Cub Creek Woodland

The 40-acre woodland at Homestead is classified as a mesic bur oak forest, a rare community type in Nebraska. Upon acquisition of the Freeman homestead by the National Park Service, much of the wooded area along Cub Creek had been heavily grazed, and most of the older trees had been harvested. However, approximately 20 acres of woodland remained undisturbed. In 1939, 10,000 oak and hackberry seedlings were planted in the most disturbed area of the woodland, and by the 1960’s, much of the forest had recovered.
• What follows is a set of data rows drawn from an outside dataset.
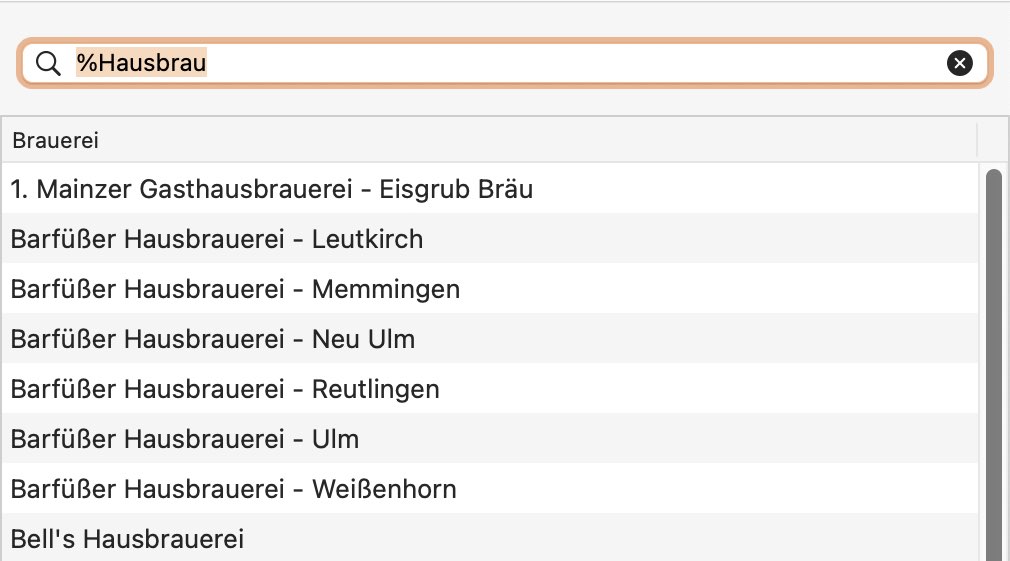This screenshot has height=561, width=1010.
Task: Select the Barfüßer Hausbrauerei - Ulm row
Action: point(490,439)
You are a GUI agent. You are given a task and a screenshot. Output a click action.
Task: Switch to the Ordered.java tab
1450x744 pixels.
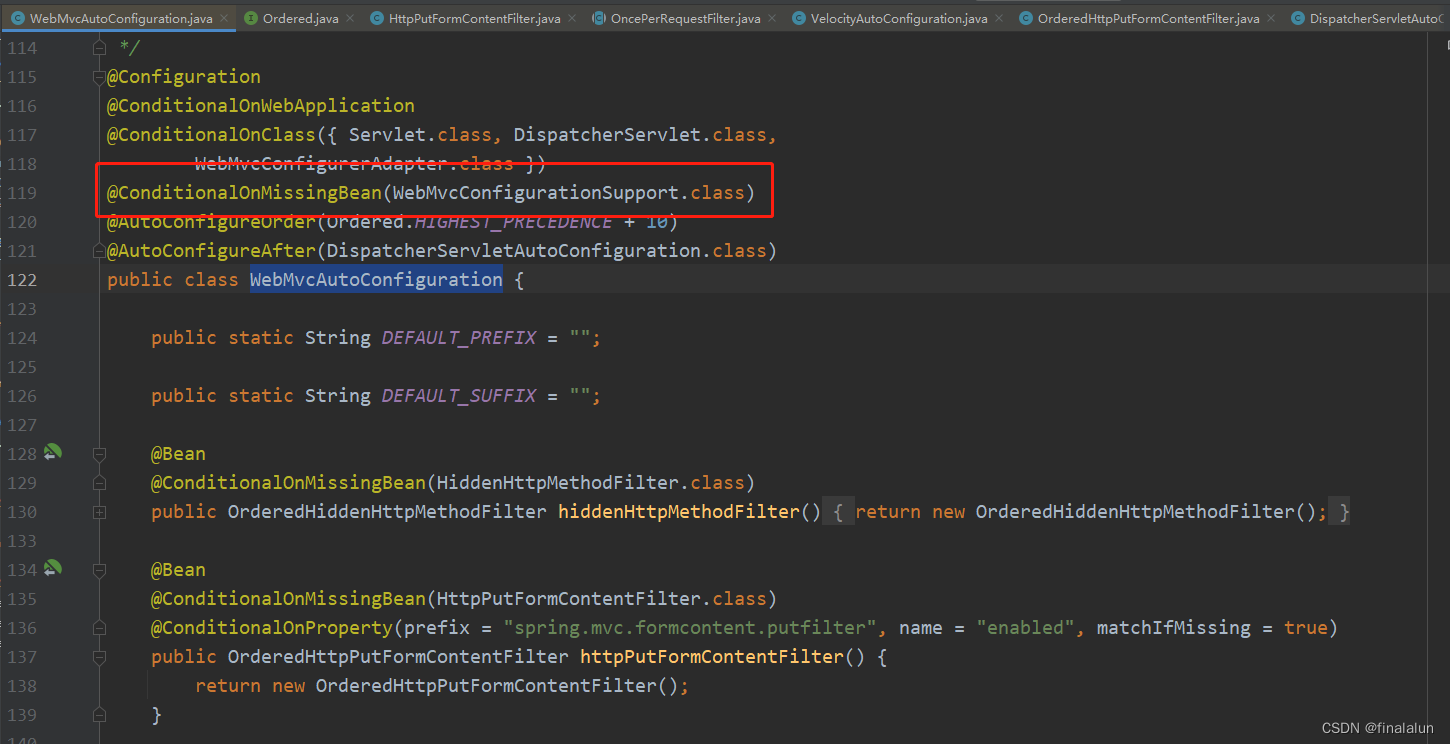click(302, 17)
Dominating the riparian woodland area are several species of oak, silver maple, hackberry, and eastern cottonwood. The understory contains species such as wood nettle, false nettle, wingstem, sedges, and Virginia wild rye. Shrubs and young trees are present mostly along woodland margins and include coralberry, oaks, elms, and black walnut.

 
Bur Oak Forest at Homestead National Monument of America
Bur Oak forest at Homestead National Historical Park.

NPS photo

Come Out of the Light

At Homestead step into a still, dappled woodland world from the inescapable sunlight and relentless wind of the prairie. Feel the same smoothing relief as the homesteaders that settled in this area.
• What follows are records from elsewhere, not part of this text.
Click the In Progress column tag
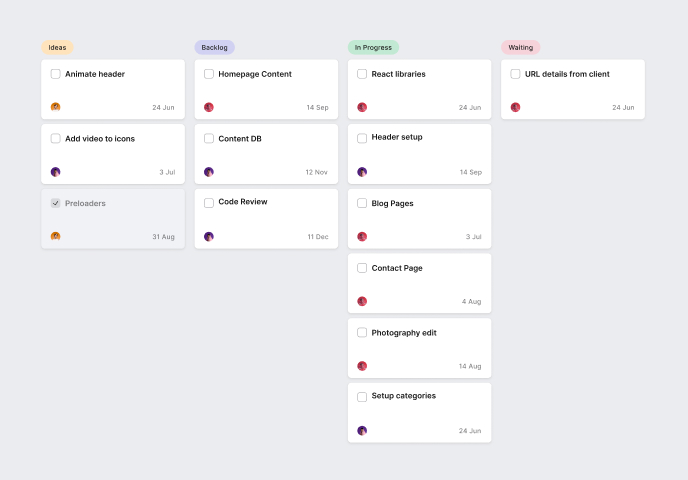 coord(373,47)
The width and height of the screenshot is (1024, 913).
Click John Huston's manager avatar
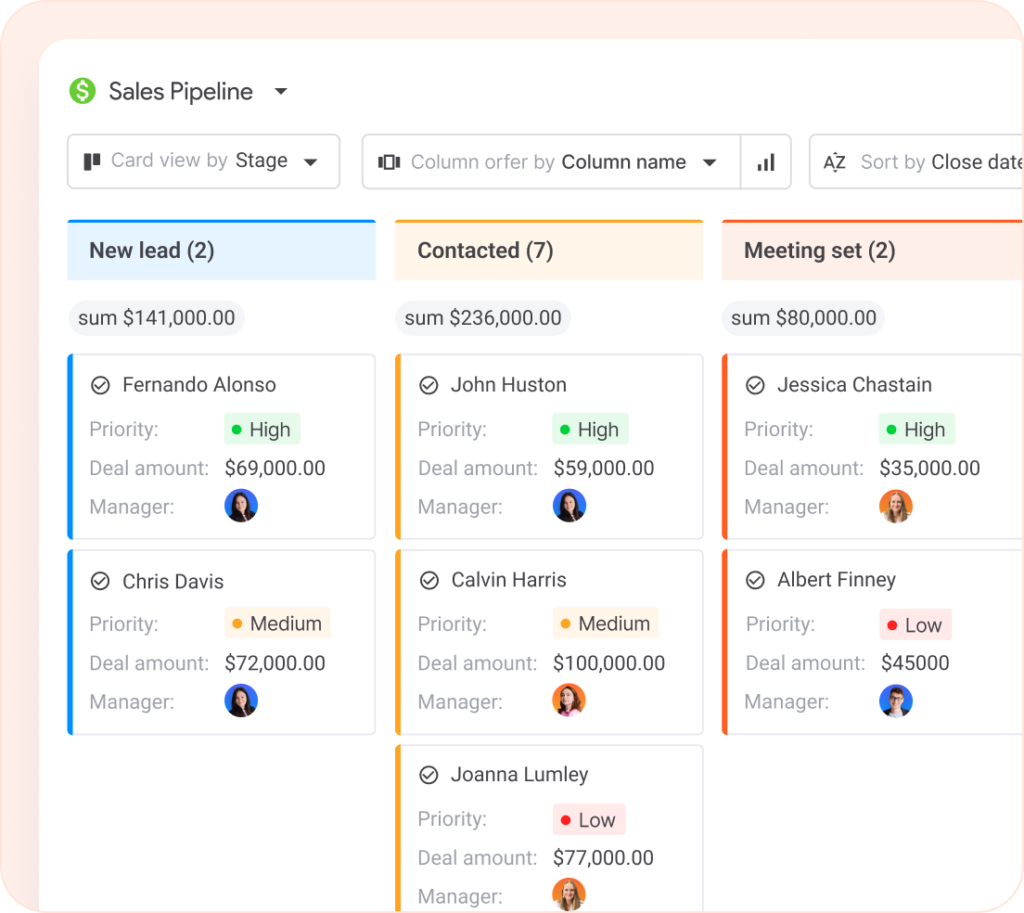pos(569,506)
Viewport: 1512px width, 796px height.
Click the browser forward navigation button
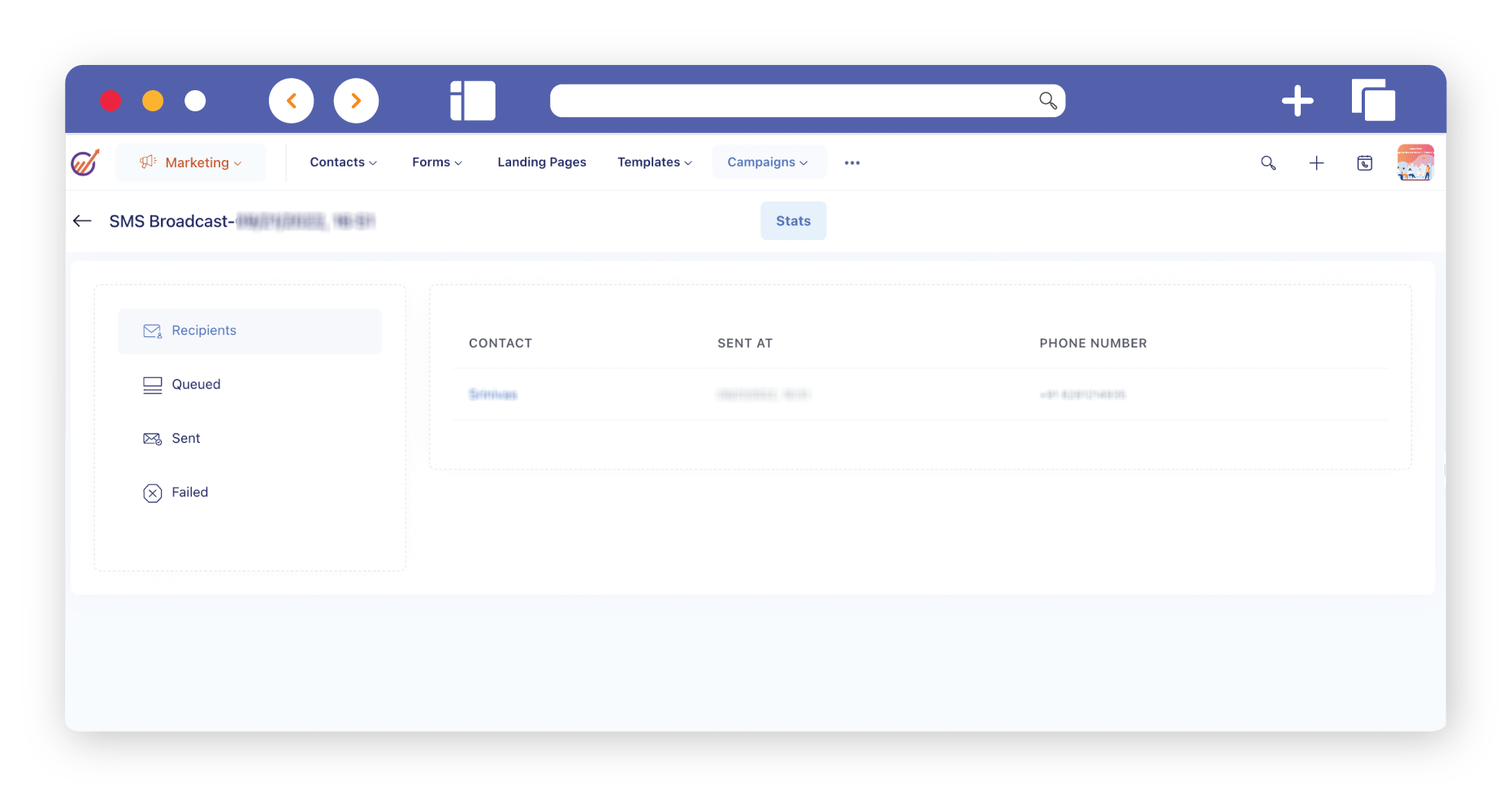(x=356, y=101)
Their relief was not only physical but mental as well. This forest meant security. It gave homesteaders warmth, shelter and animals to hunt.
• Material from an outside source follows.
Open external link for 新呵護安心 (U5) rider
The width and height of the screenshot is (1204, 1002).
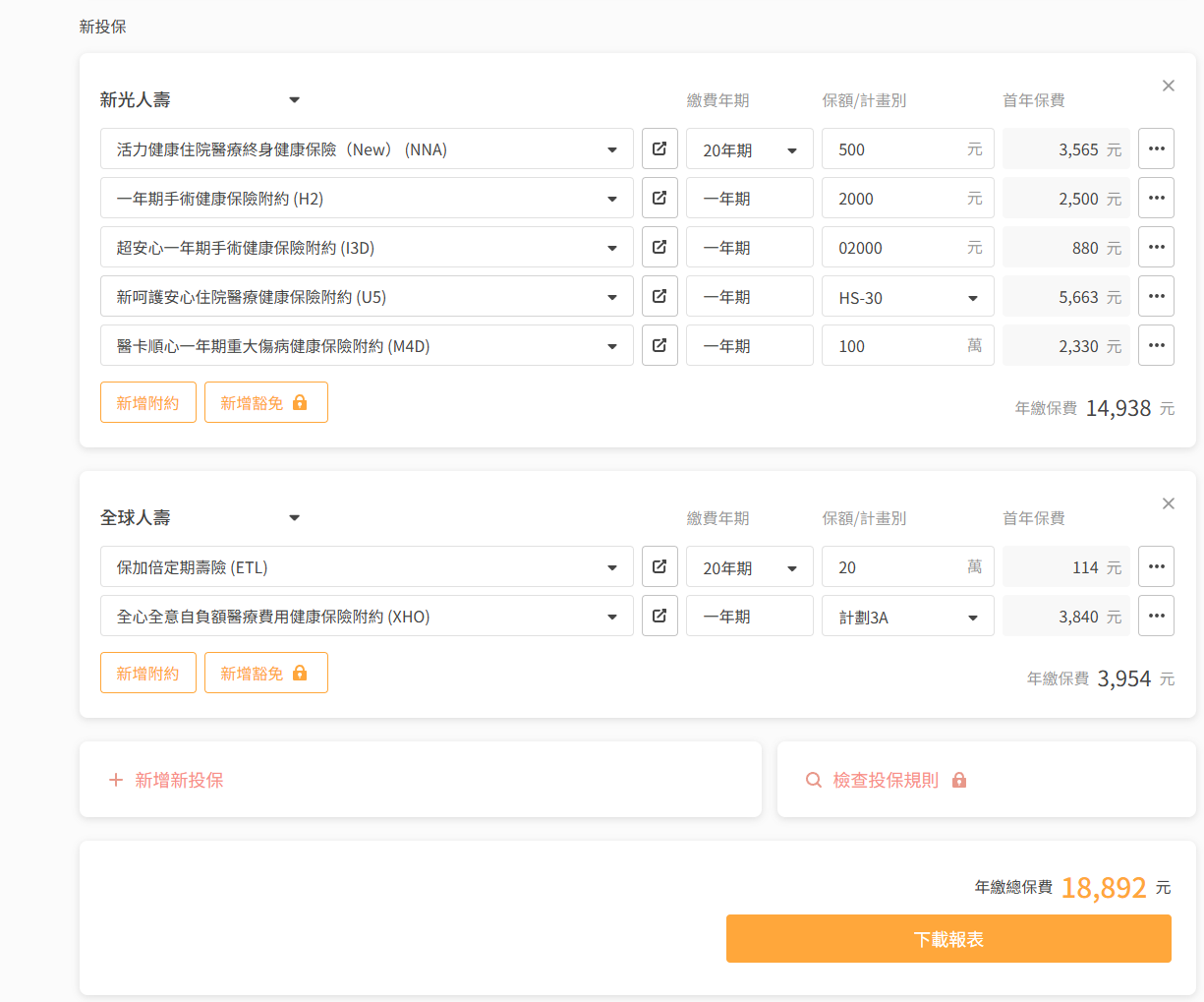tap(659, 297)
But this ribbon of lowland bur oak forest along Cub Creek and on the edge of the Great Plains was rare even then.

Help for a Forest on the Edge…

Just in this century, scientists of the National Park Service’s Heartland Inventory and Monitoring Program crawled all over this forest finding 116 types of plants and an overstory of 60 foot tall oaks with large spreading crowns.

Reports

 

Scientists have also revealed that this rare forest today is not the same as what American Indians and Homesteaders would have experienced. Over 140 years of tree cutting, grazing and lack of fire have changed this forest.

How do you think it has changed? It may not in the way you imagine. The bur oak forest at Homestead is bigger and denser than the forest of the past.

Forest At Ease…

Despite the changes this forest represents the best example of what settlers in Nebraska would have encountered. It is the edge of the world of tree to the east; a last creeping finger of shade.

Homesteaders’ relief came from how such forests eased the day to day struggle to survive. Today, can this forest give us more than just physical relief as well?

 
Homestead National Monument of America tree line.
A storm slowly moves toward the bur oak forest.

NPS photo

The lowland bur oak forest at Homestead is one of your best chances to take a trip into our natural past. Take the trip; hear the soft hoot of a barred owl; look up into a patchwork quilt of light through the leaves of a towering oak and see a rare forest being protected so it can just do what forests do. In a human world constantly manipulated and contrived see something real and natural. Let it ease your mind.